Joshua Hewson 22 majored in Mathematics and served as Prayer Leader in Williams Christian Fellowship. He likes to think deeply and come up with ideas, especially while trail running. He was raised in London and now lives in Boston, where he does Artificial Intelligence research at Brown University. 

Humanity’s Homesickness

When I went to summer camp before the fifth grade, I experienced intense homesickness and overwhelming anxiety. To comfort me, my parents wrote me frequent letters. My favorite letters were two my father sent me containing long excerpts from two chapters of The Lord of the Rings: “The Choices of Master Samwise” and “The Tower of Cirith Ungol.” In these chapters, the hobbit Samwise Gamgee finds himself alone in the black lands of Mordor, his master Frodo taken by the enemy. The small hobbit has to battle Shelob, a giant spider, and break into the fortress of Cirith Ungol to save Frodo. My father explained to me that Sam could only become heroic in his most desperate hour when he was unsure of what to do, facing insurmountable odds, and bereft of the entire fellowship. Sam’s bravery encouraged me in my panicked state.  

Since those two summers, I have rarely experienced the same intense feeling of panic, but my anxiety has taken lesser, more common forms. I have found myself worrying about my deficiencies in social skills, fitness, and other faculties that I perceived to be greater in my friends. At a discussion on prayers of petition during a high school retreat, I wrote down several things that I wanted from God, and I realized my selfishness. I wanted to fix all the small things about me for which I was insecure, but I neglected to care about weightier matters: the salvation of my soul and my love for others.  

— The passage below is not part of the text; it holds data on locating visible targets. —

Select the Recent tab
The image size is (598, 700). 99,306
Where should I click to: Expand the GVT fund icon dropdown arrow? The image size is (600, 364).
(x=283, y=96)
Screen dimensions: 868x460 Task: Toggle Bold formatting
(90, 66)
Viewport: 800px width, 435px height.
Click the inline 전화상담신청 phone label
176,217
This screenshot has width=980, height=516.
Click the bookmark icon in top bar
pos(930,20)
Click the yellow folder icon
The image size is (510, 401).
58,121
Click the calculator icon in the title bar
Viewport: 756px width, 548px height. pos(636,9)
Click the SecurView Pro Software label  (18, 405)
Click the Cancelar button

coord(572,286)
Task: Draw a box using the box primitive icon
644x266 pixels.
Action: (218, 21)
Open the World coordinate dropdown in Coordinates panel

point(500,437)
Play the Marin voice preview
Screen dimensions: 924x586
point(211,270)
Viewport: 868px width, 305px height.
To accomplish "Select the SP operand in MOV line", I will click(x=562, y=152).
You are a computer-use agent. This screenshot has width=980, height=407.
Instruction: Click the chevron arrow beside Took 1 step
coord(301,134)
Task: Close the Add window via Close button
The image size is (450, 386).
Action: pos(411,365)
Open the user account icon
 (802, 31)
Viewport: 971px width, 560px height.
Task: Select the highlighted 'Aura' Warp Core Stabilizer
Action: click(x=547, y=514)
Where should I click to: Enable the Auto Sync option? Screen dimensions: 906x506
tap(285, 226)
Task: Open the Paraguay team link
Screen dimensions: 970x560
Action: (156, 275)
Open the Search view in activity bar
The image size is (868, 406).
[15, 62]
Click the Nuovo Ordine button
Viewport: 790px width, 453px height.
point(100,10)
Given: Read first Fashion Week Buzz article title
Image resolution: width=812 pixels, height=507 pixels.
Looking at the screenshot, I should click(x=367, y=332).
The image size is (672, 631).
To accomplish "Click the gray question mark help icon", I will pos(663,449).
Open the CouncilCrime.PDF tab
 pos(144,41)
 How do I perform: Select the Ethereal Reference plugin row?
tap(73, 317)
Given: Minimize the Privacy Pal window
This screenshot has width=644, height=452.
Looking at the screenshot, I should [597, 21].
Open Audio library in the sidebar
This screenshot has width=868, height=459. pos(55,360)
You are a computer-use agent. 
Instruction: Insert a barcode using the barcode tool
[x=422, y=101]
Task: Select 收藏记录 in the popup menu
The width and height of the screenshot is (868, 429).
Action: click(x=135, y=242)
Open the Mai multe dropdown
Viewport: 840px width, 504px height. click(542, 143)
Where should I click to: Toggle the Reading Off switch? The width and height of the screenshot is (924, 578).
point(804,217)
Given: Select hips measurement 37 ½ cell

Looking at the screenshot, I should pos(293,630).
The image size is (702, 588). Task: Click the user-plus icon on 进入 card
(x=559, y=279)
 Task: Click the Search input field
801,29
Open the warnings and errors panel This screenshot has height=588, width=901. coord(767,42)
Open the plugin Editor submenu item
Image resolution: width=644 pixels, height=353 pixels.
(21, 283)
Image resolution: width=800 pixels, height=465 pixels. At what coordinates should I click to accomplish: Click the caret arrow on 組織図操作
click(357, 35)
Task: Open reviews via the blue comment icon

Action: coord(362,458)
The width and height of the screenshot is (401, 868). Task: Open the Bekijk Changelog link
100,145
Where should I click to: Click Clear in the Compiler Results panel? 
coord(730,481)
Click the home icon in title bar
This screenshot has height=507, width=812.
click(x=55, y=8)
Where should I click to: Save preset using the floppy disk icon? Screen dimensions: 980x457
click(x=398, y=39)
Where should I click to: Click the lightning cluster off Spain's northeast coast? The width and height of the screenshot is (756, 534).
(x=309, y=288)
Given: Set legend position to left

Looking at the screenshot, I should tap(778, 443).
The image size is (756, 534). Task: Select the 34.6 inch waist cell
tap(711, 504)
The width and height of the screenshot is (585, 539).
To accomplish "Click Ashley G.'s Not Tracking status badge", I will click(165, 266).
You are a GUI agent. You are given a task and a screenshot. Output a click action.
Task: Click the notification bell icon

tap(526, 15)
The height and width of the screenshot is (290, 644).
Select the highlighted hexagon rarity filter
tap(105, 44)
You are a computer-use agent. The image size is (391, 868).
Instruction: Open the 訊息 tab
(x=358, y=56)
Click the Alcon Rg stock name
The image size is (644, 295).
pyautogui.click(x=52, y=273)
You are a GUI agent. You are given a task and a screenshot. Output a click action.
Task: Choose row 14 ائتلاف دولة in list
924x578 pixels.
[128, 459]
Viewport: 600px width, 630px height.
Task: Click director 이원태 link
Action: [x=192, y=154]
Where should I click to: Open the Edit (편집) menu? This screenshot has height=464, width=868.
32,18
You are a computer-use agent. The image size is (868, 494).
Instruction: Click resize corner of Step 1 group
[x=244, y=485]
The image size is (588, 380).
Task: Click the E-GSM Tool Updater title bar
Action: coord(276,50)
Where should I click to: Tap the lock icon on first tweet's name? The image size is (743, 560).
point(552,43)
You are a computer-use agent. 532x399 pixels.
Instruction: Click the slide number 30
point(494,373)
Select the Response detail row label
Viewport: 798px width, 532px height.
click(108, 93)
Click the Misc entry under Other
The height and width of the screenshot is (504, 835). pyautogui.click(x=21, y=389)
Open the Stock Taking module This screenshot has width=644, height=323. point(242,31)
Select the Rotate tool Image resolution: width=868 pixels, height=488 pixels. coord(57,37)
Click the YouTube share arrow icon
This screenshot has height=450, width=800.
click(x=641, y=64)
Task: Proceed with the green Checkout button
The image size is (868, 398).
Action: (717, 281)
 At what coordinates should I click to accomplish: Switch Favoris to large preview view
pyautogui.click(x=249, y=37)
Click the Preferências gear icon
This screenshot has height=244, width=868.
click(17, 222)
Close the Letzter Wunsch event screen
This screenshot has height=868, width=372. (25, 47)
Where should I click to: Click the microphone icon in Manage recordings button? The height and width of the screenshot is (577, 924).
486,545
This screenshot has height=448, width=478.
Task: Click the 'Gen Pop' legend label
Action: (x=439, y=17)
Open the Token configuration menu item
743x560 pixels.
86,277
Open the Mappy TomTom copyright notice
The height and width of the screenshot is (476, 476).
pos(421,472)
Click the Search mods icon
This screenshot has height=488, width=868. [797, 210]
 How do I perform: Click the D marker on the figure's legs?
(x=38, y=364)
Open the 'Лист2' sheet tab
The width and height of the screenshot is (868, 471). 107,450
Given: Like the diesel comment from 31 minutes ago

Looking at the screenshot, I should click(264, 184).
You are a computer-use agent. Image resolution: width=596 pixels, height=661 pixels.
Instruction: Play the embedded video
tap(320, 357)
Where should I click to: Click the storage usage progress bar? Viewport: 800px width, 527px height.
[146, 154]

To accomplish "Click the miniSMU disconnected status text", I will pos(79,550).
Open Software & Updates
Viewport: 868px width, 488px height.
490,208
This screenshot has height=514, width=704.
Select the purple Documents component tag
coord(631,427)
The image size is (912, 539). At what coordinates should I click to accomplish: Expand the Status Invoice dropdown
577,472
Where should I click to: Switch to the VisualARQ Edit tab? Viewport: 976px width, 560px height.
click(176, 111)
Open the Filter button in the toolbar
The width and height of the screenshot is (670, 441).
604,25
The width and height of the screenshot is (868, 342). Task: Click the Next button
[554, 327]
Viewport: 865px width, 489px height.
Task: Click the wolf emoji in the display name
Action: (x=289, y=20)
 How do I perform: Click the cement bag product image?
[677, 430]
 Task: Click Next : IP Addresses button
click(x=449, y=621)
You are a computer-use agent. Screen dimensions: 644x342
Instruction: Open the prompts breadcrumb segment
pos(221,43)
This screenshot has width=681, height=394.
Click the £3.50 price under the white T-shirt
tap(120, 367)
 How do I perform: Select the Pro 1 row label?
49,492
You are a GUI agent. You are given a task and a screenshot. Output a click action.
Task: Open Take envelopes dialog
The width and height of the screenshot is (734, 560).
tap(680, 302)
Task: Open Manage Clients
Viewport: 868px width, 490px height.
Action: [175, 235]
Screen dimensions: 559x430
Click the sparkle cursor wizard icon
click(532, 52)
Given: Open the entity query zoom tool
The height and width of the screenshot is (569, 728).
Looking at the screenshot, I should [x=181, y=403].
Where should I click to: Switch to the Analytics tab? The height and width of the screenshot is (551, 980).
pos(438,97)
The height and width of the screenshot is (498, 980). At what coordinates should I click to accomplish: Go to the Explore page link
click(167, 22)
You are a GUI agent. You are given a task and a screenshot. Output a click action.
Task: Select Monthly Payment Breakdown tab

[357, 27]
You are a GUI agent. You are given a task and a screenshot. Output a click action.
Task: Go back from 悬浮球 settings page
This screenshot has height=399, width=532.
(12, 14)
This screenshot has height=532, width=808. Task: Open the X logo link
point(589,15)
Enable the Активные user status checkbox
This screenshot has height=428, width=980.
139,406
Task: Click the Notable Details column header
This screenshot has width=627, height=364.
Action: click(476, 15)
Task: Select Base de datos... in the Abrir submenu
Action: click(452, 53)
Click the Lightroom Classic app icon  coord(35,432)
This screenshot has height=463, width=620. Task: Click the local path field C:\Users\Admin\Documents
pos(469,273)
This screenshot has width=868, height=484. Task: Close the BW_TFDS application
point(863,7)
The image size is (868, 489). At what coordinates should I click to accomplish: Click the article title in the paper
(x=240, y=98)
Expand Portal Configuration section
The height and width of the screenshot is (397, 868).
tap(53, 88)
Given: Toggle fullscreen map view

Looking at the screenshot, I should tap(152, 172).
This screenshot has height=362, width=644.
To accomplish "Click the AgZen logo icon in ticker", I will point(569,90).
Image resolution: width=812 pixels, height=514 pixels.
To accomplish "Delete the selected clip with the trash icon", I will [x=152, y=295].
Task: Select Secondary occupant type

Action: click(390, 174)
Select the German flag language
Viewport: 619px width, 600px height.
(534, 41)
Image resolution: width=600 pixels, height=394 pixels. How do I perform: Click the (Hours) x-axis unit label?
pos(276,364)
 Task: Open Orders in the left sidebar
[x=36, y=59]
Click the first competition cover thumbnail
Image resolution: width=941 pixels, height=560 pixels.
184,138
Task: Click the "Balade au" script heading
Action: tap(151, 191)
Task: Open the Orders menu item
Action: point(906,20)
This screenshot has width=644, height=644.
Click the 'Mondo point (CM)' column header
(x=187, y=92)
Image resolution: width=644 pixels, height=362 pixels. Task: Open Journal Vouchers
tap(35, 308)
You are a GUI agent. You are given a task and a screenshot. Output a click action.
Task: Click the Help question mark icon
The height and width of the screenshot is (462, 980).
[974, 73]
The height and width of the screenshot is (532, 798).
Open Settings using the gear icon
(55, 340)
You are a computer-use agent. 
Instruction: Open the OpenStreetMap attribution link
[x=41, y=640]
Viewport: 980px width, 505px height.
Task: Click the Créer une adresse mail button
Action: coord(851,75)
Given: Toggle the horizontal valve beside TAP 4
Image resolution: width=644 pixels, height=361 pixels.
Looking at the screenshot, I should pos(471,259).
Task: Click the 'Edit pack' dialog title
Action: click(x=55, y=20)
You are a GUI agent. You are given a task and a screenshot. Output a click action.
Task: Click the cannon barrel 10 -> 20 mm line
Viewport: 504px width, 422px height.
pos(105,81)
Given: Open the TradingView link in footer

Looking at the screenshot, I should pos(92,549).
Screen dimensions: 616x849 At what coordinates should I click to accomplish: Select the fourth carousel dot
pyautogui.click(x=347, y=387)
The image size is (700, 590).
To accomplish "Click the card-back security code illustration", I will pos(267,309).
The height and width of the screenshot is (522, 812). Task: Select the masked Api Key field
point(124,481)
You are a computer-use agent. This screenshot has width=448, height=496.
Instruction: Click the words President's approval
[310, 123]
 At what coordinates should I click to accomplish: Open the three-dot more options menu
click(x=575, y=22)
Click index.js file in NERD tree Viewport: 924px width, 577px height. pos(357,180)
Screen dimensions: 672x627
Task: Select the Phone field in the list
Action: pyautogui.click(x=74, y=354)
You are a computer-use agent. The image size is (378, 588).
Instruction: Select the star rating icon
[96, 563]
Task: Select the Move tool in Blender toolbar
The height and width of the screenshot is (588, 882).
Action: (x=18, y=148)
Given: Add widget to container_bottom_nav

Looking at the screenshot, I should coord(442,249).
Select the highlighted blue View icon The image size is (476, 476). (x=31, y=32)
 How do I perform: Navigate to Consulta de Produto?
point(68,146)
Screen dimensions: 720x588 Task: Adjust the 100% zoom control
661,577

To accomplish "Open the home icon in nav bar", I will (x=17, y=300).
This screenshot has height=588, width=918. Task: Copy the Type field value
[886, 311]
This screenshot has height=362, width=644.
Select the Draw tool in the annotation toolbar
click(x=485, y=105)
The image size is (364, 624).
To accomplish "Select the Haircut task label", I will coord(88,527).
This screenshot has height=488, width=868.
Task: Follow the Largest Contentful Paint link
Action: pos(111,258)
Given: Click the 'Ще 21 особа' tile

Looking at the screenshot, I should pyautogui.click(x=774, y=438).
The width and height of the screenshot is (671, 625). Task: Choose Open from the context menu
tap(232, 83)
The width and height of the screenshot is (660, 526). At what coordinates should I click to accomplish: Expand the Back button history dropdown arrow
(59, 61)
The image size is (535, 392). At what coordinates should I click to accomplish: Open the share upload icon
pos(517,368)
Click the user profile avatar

Jesus warns his disciples against that attitude, telling them to “be not solicitous” [1] and “[s]eek first the Kingdom of God.” [2] It took me a while to realize Jesus did not instruct us to replace the little voice that whispers “you’re not good enough” with the little voice that whispers “you’re always good enough”; in other words, to replace anxiousness with contentment. We should not live carefree lives, but we also should not worry too much about lesser things. I often think about the Lord’s words to Martha, who tended to housework while Jesus visited. Jesus says, “Martha, Martha […] you are worried and upset about many things, but few things are needed or indeed only one. Mary has chosen the better part and it is not to be taken from her.” Scott Hahn’s commentary on Matthew makes it clear that when Jesus calls us to “[s]eek first the Kingdom of God,” He calls us to prioritize our spiritual needs above our physical ones—to prioritize love for others, for ourselves, and for God above temporal goods. 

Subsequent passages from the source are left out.